Harbison v. Secretary of State

Per Curiam.

Arthur Lee Harbison appeals as of right from a circuit court order affirming a decision of the Secretary of State, pursuant to MCL 257.625(f); MSA 9.2325(6), to suspend his driver’s license for six months for an unreasonable refusal to take a breath-analysis test. He claims that the decisions of the circuit court and the Secretary of State were inconsistent with the rule stated by this Court in People v Castle, 108 Mich App 353; 310 NW2d 379 (1981).

In Castle, the defendant initially refused to take the test without first consulting with his attorney. The attorney arrived at the police station 70 minutes later and, after consulting with the defendant, requested that a breath-analysis test be administered. Relying on a standard departmental policy, the police refused to administer a test because it had not been requested within one hour of the initial refusal. Defendant had not previously *65been informed of this policy. This Court held, at 108 Mich App 357:

"Pursuant to the statute, any person charged with driving a vehicle while under the influence of intoxicating liquor shall be informed: (1) he has a right to demand a test, (2) if he takes a chemical test administered at the request of a police officer he may have a person of his own choosing administer a test, (3) he has the option to take only the breath test, and (4) he has a right to refuse the test and the consequences of such a refusal.
"We are guided by these statutory requirements to hold that any person charged with duil must be informed of police regulations and rules, if any, that materially affect him to insure that the accused has an opportunity to make an informed decision. This is particularly so when one considers the impact of the choice and the fact that the person arrested does not have the assistance of. counsel in deciding whether to submit to a test. See Holmberg v 54-A Judicial Dist Judge, 60 Mich App 757; 231 NW2d 543 (1975).

» WHAT TO DO
1. In the Harbison opinion, what penalty did the Secretary of State impose for the refusal to take a breath-analysis test?
2. Write the next part of the Harbison opinion, picking up after its final sentence.
The lines after this opinion come from a separate source.

» DATA SHOWN
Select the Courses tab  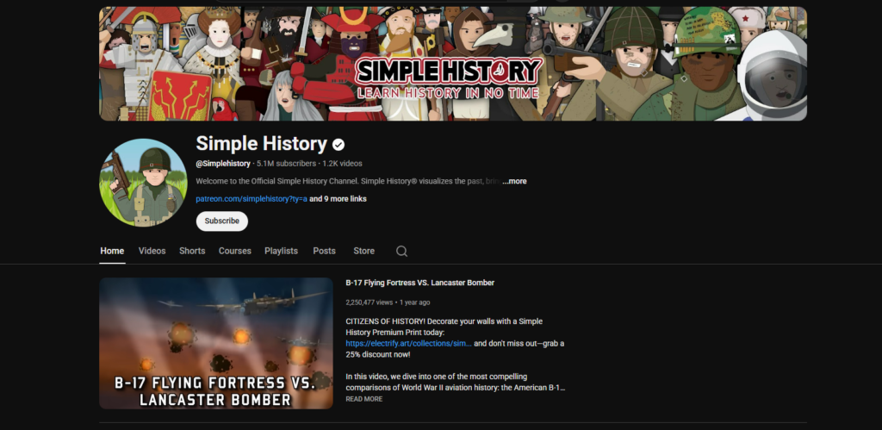[234, 251]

» TASK RESULTS
1. A six-month suspension of his driver's license.

2.
"In this case, defendant was deprived of the opportunity to make a knowing choice of whether to submit to the test when police failed to inform him timely of material departmental policy. We do not intimate an opinion in this decision as to the propriety of the departmental policy. We do say that police policy which prohibits a defendant from demanding a chemical test after a prescribed time must first be explained to the defendant, enabling him to make an informed decision.” (Emphasis added.)

Here, as in Castle, the department had a policy of not administering a breath-analysis test if it was not requested within one hour of an initial refusal. It is not disputed that Harbison was not informed of this policy.

Even though Harbison thought that once he refused to take the test he could not change his mind, the police were under the obligation to tell *66him of department policies. In fact, it is more than likely that, after thinking it over and after the initial trauma of arrest, he would have decided to change his mind.

Reversed.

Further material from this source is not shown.